Now that her request had been granted, she smiled and hopped onto a bar stool.
"Who are you writing to, Luke?" she asked.
"Santa Claus."
"Did you ask him to bring me presents? Because I'd really like..."
"I'm writing to my nephew."
Rory leaned forward, "you have a nephew?"
"Yea. It's his birthday sometime next week."
"Next week is my coffee anniversary."
"How could I forget?"
"I'm getting free coffee, right?"
"You always get free coffee."
"But now I'll get more free coffee."
"You know the limit."
"But it's my coffee anniversary," she said in the same dazed voice as before.
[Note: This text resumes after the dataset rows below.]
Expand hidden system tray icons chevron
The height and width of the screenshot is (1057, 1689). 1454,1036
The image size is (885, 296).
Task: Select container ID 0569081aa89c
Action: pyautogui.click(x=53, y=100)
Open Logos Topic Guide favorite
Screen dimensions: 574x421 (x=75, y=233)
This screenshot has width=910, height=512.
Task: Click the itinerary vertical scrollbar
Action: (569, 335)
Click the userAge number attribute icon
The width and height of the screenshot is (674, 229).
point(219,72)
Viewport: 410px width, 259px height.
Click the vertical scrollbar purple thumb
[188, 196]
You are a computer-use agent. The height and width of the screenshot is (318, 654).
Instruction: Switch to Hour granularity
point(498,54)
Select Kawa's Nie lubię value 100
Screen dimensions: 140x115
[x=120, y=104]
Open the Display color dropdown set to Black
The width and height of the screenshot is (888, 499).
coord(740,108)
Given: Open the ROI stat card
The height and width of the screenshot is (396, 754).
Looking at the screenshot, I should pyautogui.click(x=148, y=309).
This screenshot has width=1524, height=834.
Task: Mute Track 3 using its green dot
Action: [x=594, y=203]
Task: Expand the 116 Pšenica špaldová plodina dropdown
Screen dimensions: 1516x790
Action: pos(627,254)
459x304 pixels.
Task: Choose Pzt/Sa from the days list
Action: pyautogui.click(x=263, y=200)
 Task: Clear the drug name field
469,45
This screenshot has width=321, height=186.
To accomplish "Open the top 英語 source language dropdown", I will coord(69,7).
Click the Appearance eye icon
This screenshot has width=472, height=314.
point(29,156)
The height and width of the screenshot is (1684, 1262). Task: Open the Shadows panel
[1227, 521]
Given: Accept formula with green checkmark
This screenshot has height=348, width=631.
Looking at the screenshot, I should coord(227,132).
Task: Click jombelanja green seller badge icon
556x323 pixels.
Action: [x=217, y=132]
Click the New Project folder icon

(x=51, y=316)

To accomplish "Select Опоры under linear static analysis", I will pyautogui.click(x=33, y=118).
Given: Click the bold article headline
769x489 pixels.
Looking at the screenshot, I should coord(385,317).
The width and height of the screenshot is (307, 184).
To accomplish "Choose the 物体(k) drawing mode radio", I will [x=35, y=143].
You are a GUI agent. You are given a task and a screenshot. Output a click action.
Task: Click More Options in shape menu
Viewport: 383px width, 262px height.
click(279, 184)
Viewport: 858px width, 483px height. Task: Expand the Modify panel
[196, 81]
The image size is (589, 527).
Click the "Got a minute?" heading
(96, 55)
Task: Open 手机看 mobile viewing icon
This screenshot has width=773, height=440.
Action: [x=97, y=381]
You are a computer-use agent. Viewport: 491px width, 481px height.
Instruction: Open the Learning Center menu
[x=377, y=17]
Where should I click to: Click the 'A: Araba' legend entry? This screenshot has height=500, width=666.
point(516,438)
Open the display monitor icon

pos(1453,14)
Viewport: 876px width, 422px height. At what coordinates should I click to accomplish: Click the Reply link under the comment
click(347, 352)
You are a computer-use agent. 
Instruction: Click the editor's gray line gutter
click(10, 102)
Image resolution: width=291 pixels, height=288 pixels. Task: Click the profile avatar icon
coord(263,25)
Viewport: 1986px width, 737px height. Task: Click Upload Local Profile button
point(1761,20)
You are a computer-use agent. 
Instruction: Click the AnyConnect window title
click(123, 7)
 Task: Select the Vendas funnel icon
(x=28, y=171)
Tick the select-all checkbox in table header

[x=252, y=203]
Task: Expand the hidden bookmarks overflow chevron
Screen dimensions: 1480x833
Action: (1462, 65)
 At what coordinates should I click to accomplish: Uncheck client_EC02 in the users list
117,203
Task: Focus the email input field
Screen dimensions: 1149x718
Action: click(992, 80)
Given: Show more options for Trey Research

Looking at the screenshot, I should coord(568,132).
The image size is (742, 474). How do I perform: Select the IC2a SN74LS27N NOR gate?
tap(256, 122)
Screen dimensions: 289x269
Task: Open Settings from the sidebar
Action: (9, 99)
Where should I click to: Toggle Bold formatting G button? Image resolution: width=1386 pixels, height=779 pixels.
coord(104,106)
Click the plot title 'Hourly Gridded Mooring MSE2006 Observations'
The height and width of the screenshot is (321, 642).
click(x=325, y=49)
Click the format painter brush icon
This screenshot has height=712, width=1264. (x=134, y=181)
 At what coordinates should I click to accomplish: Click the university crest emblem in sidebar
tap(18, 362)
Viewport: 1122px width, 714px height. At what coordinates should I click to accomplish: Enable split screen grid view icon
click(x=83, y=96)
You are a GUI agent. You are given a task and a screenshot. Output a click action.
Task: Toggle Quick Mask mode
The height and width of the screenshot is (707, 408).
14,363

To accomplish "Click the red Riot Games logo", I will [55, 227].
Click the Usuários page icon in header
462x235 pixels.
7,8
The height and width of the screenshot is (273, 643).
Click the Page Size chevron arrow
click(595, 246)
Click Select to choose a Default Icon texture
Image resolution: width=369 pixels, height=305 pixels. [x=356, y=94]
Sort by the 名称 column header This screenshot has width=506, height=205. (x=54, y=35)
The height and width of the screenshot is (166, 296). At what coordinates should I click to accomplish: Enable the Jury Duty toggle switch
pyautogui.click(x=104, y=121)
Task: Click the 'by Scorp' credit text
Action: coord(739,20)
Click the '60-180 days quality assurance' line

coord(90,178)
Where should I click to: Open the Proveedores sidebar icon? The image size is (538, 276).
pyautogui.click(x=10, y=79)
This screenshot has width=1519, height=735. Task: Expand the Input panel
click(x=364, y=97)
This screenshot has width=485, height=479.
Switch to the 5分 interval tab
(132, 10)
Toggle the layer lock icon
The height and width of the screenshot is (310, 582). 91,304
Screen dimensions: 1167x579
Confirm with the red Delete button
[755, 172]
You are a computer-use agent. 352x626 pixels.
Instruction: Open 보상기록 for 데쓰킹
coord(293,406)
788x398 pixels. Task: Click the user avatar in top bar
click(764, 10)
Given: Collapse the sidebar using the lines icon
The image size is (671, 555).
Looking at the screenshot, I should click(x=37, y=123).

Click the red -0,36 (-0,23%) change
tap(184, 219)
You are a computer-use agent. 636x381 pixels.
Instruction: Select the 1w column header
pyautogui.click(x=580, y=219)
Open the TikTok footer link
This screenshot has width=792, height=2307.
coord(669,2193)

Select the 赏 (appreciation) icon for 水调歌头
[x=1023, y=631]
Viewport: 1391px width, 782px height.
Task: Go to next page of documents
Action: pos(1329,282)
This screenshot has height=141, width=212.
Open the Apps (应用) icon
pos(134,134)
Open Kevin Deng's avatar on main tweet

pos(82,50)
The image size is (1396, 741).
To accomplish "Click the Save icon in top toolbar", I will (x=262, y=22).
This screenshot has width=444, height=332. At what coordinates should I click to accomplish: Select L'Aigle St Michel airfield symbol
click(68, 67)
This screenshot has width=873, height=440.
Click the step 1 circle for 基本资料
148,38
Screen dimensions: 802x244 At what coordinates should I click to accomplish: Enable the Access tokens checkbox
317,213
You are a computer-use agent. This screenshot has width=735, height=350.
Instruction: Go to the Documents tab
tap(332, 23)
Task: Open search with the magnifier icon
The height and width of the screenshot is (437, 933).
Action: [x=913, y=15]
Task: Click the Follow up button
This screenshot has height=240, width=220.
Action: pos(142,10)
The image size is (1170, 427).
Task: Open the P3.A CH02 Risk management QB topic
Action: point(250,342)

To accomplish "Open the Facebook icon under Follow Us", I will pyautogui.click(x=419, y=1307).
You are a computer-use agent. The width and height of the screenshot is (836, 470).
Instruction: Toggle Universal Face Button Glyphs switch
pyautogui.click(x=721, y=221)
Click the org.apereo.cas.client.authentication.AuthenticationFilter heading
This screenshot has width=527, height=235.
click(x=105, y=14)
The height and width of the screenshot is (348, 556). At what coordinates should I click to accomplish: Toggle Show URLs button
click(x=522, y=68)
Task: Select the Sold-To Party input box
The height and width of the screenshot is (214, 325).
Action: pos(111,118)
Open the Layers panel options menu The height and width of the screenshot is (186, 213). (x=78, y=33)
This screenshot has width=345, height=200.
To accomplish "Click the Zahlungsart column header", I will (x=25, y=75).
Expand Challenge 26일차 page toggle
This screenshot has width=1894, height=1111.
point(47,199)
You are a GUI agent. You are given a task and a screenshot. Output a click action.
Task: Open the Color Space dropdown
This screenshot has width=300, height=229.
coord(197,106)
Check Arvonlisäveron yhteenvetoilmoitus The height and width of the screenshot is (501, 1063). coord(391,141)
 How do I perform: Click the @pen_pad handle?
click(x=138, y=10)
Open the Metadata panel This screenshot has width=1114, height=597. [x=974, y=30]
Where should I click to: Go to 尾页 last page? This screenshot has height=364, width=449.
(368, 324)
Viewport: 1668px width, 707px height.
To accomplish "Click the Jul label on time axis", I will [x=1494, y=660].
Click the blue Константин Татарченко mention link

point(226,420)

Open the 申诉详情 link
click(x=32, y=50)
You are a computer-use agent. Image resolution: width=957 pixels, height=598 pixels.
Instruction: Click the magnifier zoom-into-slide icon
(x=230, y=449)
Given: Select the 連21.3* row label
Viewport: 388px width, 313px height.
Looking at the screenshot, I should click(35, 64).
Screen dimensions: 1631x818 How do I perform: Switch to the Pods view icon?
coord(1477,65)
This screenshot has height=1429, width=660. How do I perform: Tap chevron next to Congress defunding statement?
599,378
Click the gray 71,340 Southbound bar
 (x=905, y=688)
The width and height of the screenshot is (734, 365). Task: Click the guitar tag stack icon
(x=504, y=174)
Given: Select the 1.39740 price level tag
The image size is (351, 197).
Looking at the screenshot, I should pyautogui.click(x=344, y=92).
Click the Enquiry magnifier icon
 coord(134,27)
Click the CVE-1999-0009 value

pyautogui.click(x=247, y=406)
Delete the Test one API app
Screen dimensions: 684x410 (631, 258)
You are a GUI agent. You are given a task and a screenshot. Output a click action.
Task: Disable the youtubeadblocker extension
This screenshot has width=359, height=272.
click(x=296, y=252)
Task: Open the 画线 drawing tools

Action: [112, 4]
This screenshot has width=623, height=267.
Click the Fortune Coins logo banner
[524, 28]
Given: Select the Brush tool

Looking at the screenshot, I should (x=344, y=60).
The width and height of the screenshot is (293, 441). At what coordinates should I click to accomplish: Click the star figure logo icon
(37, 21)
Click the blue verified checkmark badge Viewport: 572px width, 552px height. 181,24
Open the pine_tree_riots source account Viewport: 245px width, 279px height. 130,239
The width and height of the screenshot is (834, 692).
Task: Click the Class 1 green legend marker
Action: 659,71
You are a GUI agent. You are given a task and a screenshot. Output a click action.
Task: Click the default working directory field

He gave her a glare.
"What's your nephew's name?" Luke checked the card.
"Jess."
"How old is he?"
"Your age."
"I wish I had a cousin."
"Here's your coffee," he began to usher her out the door, "and practice reading the word CLOSED once you get home. There's a difference between that and OPEN."
"You practice reading the word HARDWARE!" she called as she skipped out the door, "there's a difference between that and DINER!"
He smiled after her, and she stopped outside the diner to smile back. Her smile lit up her face.
~
Dean wasn't home once Rory got back from her eventless day. She collapsed on their couch and began to read. When he got back her kissed her and gave her a smile. He was so happy. So happy that they were "moving on."
But they weren't. They could walk forward as far as they liked, but their hearts were back in their sixteenth year.
She smiled back at him. The shape her lips formed had all the traits of a smile, but her eyes were dull as she looked at her husband.
He pretended not to notice, and tried to remember when Rory had started smiling like that.